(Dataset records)

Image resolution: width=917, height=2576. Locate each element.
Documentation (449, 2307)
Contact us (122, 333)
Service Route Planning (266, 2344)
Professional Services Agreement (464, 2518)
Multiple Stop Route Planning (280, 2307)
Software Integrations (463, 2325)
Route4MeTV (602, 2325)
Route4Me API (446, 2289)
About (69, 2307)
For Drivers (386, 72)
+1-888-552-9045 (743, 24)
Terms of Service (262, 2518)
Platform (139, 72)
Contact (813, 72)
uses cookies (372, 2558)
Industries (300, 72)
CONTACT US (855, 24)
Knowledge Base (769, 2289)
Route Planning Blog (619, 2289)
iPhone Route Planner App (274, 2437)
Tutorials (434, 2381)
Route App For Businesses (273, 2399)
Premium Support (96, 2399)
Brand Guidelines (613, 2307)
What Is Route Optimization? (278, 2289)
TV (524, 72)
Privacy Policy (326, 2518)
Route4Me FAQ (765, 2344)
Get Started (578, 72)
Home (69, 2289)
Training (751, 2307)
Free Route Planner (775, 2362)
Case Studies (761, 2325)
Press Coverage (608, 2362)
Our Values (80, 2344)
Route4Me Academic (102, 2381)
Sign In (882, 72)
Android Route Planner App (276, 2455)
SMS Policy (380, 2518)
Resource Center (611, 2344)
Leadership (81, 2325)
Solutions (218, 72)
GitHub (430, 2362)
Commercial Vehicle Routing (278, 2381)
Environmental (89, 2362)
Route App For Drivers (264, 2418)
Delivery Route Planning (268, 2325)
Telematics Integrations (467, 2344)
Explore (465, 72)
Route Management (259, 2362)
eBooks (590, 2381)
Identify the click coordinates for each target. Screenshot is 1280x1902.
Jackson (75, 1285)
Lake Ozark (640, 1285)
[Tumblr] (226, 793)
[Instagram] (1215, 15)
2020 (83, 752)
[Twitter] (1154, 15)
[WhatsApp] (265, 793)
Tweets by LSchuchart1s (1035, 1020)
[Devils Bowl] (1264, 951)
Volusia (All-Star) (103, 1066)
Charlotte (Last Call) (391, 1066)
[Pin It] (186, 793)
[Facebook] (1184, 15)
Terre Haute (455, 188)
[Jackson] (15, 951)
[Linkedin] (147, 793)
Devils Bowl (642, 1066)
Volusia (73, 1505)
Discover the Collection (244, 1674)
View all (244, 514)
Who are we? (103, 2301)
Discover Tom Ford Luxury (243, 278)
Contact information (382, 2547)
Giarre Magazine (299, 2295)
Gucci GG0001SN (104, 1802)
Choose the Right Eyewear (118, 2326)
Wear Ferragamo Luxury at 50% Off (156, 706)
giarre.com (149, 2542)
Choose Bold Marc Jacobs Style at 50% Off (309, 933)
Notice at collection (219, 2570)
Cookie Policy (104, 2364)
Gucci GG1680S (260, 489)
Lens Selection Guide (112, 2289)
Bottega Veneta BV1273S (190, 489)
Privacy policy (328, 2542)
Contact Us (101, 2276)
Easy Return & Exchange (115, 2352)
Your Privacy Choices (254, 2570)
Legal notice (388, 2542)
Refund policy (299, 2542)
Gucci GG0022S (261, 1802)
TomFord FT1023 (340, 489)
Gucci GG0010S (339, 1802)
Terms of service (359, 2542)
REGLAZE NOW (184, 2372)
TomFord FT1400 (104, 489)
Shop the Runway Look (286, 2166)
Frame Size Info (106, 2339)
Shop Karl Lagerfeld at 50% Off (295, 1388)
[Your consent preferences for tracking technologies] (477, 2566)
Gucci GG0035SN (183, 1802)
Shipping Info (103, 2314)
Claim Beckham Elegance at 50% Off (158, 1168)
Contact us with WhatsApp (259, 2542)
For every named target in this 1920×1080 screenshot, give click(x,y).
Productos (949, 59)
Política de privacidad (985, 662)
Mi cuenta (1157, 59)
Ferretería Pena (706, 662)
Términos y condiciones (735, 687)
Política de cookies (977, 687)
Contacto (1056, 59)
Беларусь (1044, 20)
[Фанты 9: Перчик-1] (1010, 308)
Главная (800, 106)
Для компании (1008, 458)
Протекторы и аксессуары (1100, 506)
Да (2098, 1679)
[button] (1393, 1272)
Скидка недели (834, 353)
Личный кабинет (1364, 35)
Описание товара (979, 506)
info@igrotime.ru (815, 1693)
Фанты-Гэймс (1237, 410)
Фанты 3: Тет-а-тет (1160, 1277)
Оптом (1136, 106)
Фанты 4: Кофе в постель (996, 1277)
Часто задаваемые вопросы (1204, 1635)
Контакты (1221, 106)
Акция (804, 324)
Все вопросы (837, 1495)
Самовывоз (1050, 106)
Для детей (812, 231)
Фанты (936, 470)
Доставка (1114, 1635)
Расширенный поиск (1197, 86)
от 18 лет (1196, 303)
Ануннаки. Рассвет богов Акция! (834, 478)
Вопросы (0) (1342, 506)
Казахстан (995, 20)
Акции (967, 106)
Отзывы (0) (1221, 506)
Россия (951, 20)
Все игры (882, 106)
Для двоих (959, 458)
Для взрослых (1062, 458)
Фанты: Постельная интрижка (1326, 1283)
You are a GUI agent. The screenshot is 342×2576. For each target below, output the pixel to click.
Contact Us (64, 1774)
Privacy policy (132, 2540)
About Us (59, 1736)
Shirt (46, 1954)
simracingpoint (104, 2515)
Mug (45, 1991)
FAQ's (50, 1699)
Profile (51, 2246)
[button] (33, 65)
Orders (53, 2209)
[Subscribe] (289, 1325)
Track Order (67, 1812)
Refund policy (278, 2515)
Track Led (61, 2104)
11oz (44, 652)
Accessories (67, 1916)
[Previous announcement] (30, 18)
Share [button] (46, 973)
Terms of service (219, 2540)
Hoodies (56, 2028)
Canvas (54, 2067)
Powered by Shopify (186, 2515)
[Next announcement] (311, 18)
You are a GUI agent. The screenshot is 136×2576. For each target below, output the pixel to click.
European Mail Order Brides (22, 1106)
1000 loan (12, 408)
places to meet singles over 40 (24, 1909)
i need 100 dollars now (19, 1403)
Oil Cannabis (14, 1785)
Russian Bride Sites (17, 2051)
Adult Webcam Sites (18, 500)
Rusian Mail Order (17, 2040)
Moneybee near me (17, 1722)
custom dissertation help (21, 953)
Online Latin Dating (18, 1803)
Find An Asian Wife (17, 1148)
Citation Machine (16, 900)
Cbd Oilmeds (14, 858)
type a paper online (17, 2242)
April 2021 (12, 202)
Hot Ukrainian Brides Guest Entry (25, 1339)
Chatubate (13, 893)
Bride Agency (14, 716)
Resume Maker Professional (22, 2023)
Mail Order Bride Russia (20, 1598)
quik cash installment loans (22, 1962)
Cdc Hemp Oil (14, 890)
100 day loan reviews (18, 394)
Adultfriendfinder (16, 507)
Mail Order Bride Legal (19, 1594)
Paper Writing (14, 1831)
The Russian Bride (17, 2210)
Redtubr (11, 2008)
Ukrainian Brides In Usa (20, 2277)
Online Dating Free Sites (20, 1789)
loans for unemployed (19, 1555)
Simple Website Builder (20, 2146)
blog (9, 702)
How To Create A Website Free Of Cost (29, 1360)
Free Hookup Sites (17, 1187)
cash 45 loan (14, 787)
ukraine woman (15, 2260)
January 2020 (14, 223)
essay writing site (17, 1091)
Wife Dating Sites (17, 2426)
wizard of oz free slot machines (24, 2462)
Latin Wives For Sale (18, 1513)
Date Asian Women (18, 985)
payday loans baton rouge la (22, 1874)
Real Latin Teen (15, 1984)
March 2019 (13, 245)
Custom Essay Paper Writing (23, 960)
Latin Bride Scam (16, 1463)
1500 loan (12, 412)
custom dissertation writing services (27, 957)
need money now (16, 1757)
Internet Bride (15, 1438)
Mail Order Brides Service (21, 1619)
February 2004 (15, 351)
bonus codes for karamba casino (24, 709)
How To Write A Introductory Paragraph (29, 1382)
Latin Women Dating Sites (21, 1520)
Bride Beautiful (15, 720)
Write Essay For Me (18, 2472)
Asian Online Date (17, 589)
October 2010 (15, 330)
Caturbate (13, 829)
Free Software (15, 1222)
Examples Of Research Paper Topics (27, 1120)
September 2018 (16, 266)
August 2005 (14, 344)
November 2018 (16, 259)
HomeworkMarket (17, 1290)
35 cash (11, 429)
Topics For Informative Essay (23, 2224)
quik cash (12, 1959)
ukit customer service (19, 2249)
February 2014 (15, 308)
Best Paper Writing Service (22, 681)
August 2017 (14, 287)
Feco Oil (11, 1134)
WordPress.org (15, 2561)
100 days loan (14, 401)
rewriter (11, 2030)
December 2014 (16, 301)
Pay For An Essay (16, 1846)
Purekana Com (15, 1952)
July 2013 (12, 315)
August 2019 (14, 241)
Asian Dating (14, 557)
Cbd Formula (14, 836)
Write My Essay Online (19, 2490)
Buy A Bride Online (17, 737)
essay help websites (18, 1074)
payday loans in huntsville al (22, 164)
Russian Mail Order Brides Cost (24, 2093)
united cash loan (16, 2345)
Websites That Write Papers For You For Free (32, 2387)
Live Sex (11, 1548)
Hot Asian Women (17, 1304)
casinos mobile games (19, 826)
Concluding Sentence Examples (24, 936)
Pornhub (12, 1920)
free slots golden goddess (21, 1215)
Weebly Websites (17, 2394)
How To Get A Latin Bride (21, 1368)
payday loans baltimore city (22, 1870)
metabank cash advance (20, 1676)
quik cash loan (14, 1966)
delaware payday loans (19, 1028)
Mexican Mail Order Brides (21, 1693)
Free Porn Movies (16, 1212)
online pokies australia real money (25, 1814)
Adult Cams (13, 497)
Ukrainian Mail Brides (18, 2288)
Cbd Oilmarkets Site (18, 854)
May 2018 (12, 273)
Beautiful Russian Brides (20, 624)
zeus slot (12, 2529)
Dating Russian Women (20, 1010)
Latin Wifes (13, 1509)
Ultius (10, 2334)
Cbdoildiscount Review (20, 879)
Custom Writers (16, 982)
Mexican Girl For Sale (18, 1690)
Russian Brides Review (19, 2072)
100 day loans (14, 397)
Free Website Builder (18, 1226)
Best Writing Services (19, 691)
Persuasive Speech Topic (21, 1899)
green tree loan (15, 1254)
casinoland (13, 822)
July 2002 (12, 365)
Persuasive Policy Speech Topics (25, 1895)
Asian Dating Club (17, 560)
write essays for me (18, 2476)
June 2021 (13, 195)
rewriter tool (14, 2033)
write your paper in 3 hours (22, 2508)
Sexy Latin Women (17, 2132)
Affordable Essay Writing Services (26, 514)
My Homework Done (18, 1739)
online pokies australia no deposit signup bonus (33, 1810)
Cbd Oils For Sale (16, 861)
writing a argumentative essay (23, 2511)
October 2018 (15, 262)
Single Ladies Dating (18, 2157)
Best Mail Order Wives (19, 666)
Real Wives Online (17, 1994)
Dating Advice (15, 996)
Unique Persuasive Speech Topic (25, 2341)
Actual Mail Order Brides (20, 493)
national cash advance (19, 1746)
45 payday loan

(REQUIREMENT) Copy out only the lines of the records above from the one with "Mail Order Bride Legal (19, 1594)" through the one with "cash 45 loan (14, 787)", exactly as they stand, both included.

(RESPONSE)
Mail Order Bride Legal (19, 1594)
Paper Writing (14, 1831)
The Russian Bride (17, 2210)
Redtubr (11, 2008)
Ukrainian Brides In Usa (20, 2277)
Online Dating Free Sites (20, 1789)
loans for unemployed (19, 1555)
Simple Website Builder (20, 2146)
blog (9, 702)
How To Create A Website Free Of Cost (29, 1360)
Free Hookup Sites (17, 1187)
cash 45 loan (14, 787)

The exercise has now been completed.